Serverless inference
Using the Efficient ADapproach, trained on the cookies dataset number three!
Anomaly Results
Score
1.3962
Time
12.39 (sec)
Classification
anomaly
Serverless inference
This model was trained remotely on a g4dn.xlarge instance. It slightly differs from EfficientAD by using 5k steps instead of 70k while still achieving similar result. The model deployed here is using the cookie dataset three.
Why is it taking so much time ?
For cost saving! The inference is taking ~190ms on a CPU and less than 3 ms on a GPU. It's behind a Sagemaker Serverless Endpoint, the cost of a proof of concept like this is about 0.2$ per 1k inference. You can make it very fast by using a provisioned concurrency endpoint, putting the price at ~13$/month to keep it running + 0.18$ per 1k inference. Or even instant by using real-time inference (starting at 42$/month).

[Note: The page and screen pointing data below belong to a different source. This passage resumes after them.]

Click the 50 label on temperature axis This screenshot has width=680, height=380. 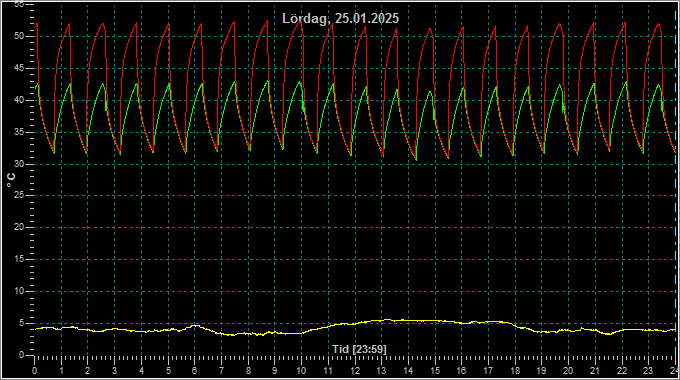click(x=19, y=36)
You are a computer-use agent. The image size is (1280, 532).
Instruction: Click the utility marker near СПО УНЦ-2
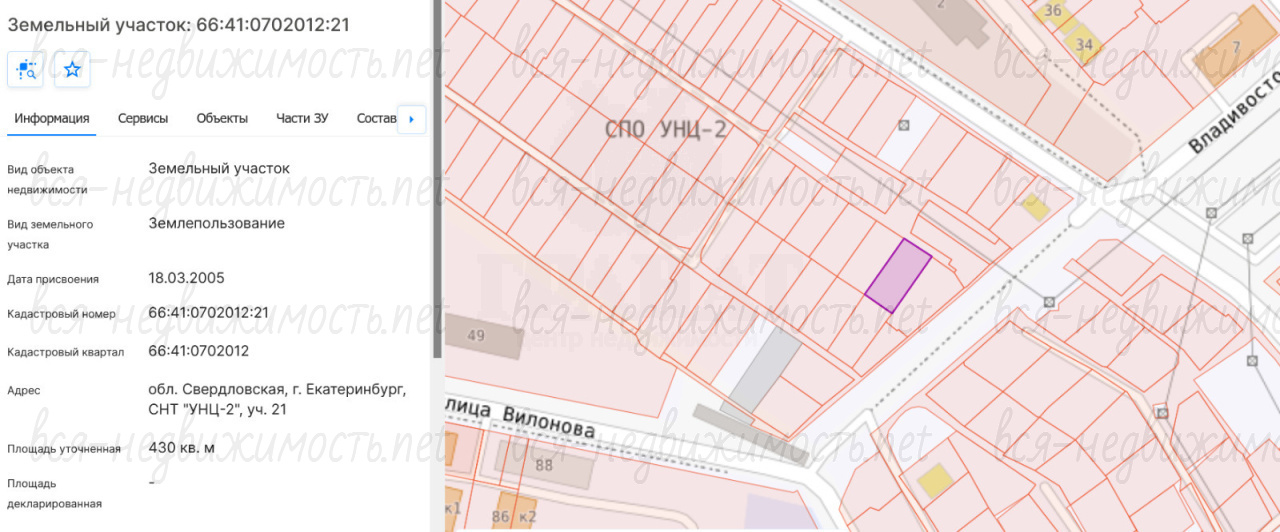[x=904, y=125]
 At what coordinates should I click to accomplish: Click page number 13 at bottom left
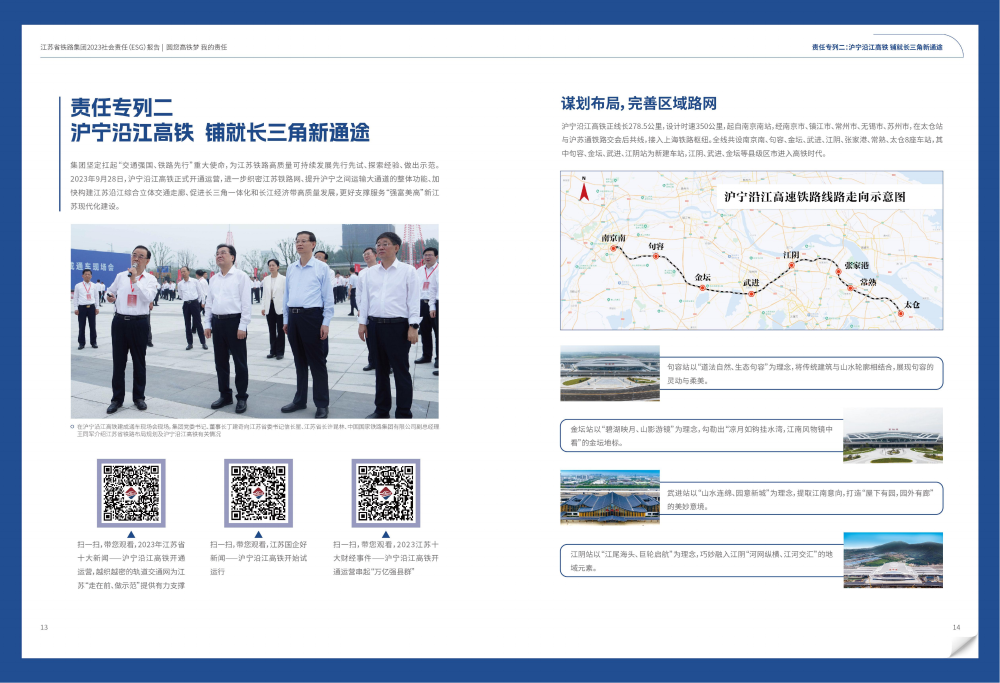pyautogui.click(x=44, y=627)
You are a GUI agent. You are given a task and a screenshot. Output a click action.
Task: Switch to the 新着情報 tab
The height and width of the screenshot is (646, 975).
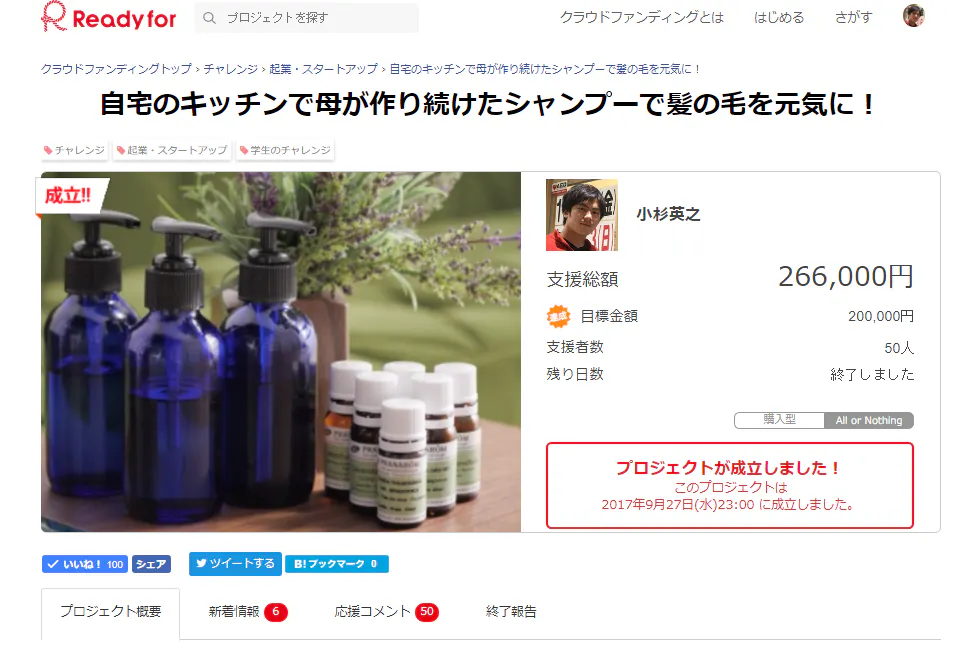pyautogui.click(x=247, y=612)
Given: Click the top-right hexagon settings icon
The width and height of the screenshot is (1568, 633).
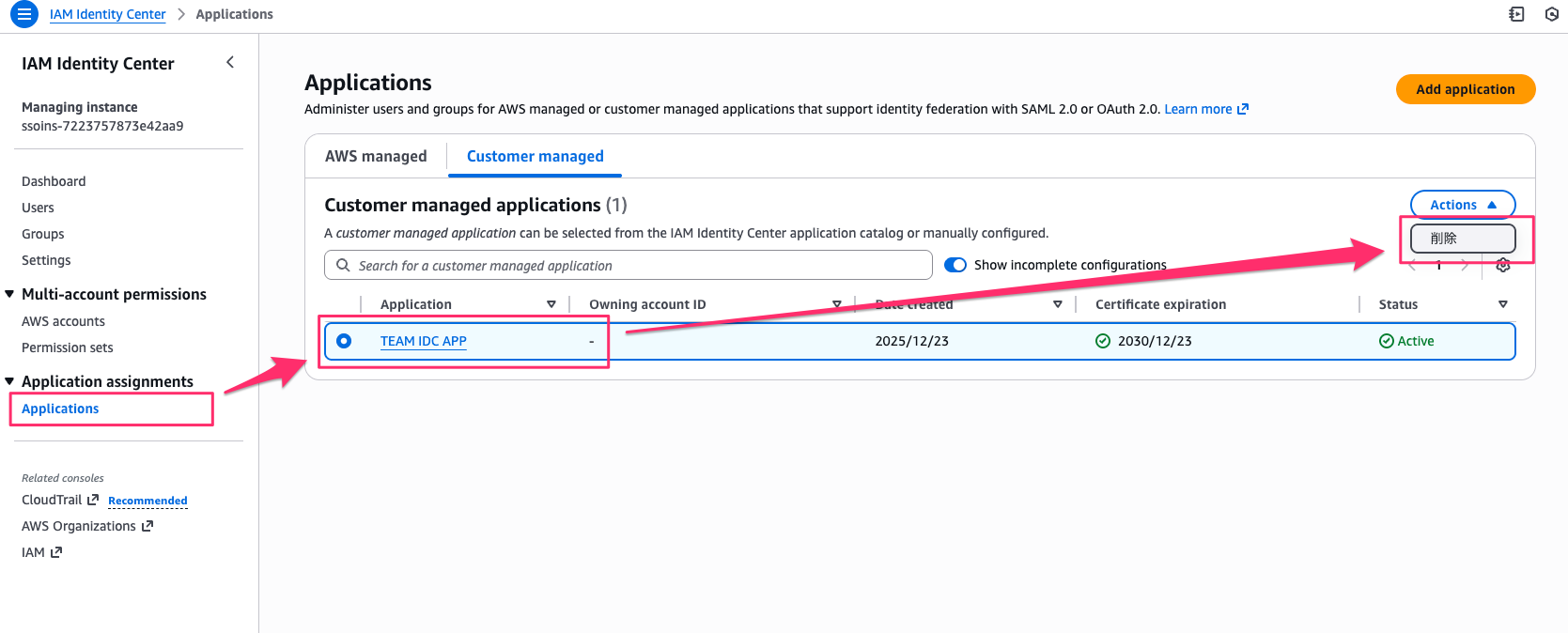Looking at the screenshot, I should point(1552,14).
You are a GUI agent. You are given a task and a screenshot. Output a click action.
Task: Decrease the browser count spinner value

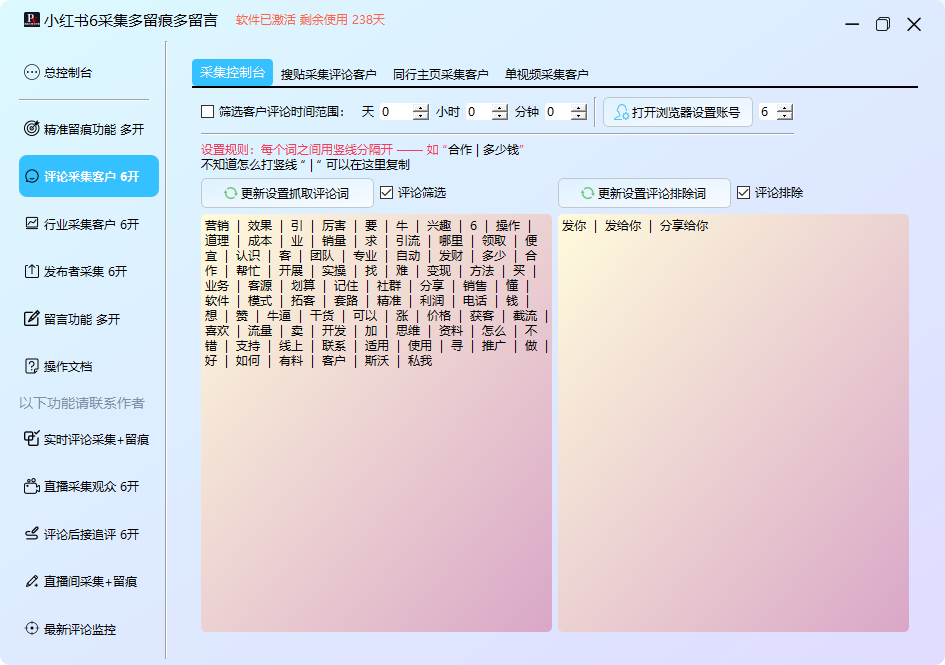785,117
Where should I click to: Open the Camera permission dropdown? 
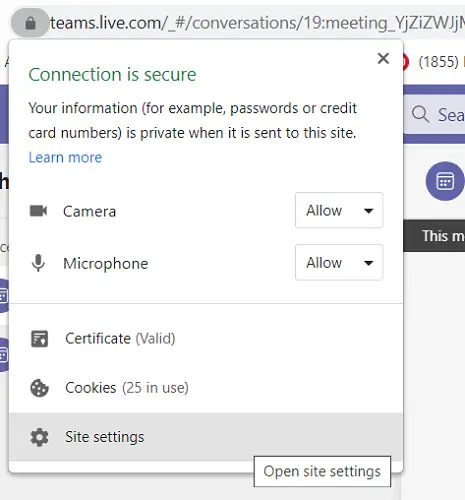point(339,210)
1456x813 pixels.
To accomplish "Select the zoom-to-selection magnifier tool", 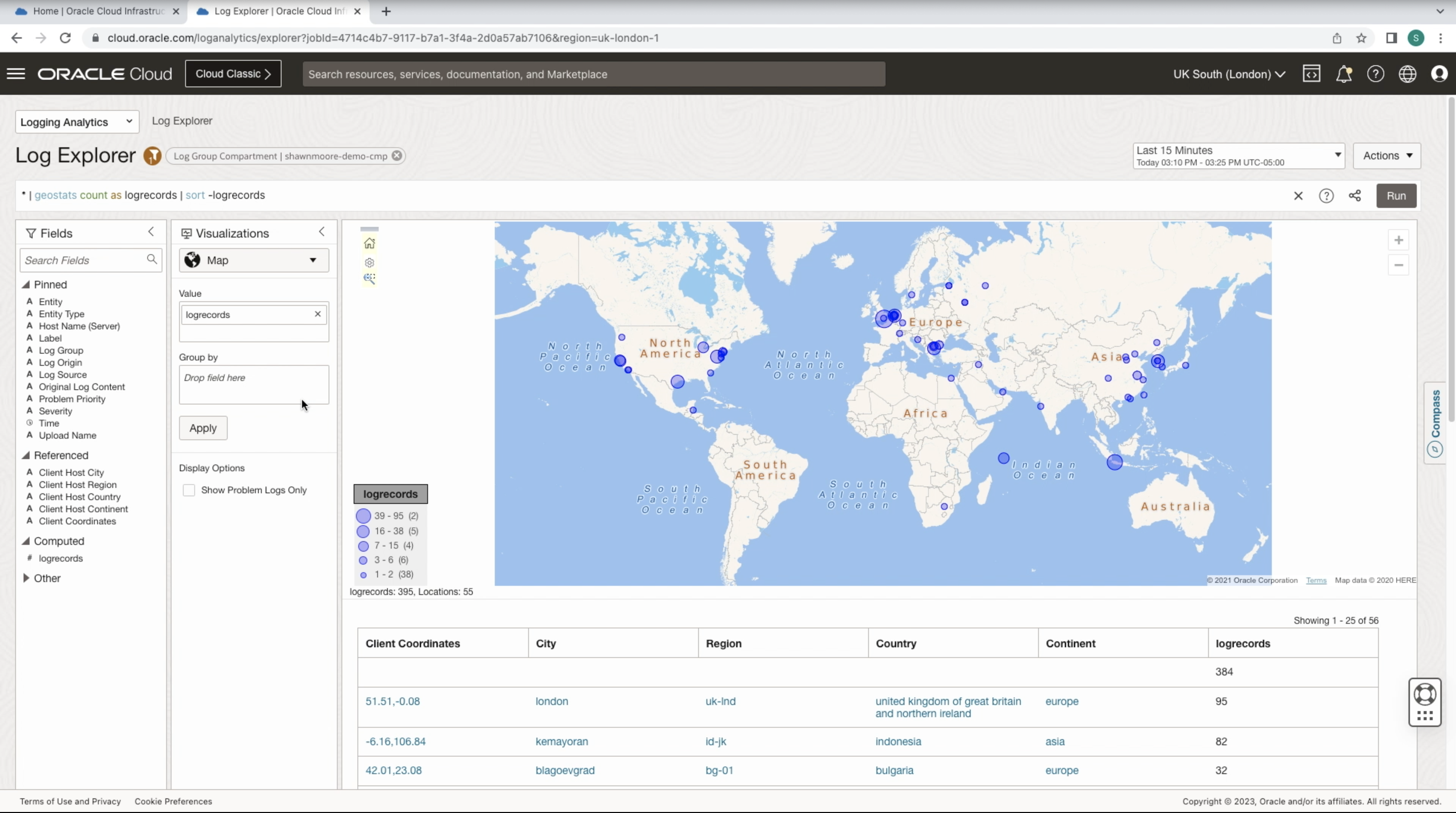I will coord(369,278).
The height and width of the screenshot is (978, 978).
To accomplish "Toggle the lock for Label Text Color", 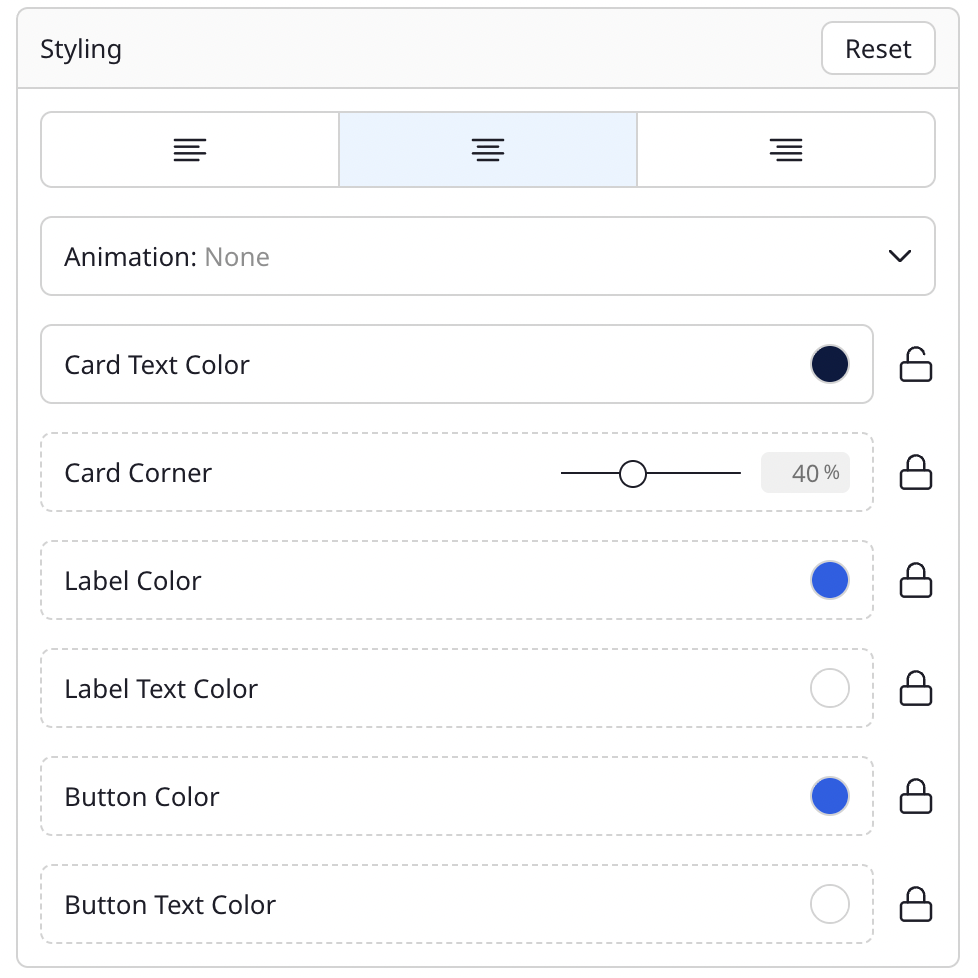I will [916, 688].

Using serverless allows to have hundreds of endpoints to show differents ideas without impacting your wallet, once you're ready to scale up, simply switch!
I'm getting a 502 error while uploading an image
There might be multiple reason behind it:
- The endpoint configuration is set to allow two concurrent executions. If you try to upload images too quickly, it will result in a 502 error.
- The model has not been fully optimized to work with any image size, though it can be configured to do so. In this POC, use square images and ensure they are under 5MB.
- If you still have a problem, create an issue in the Github repository and provide the image you're using.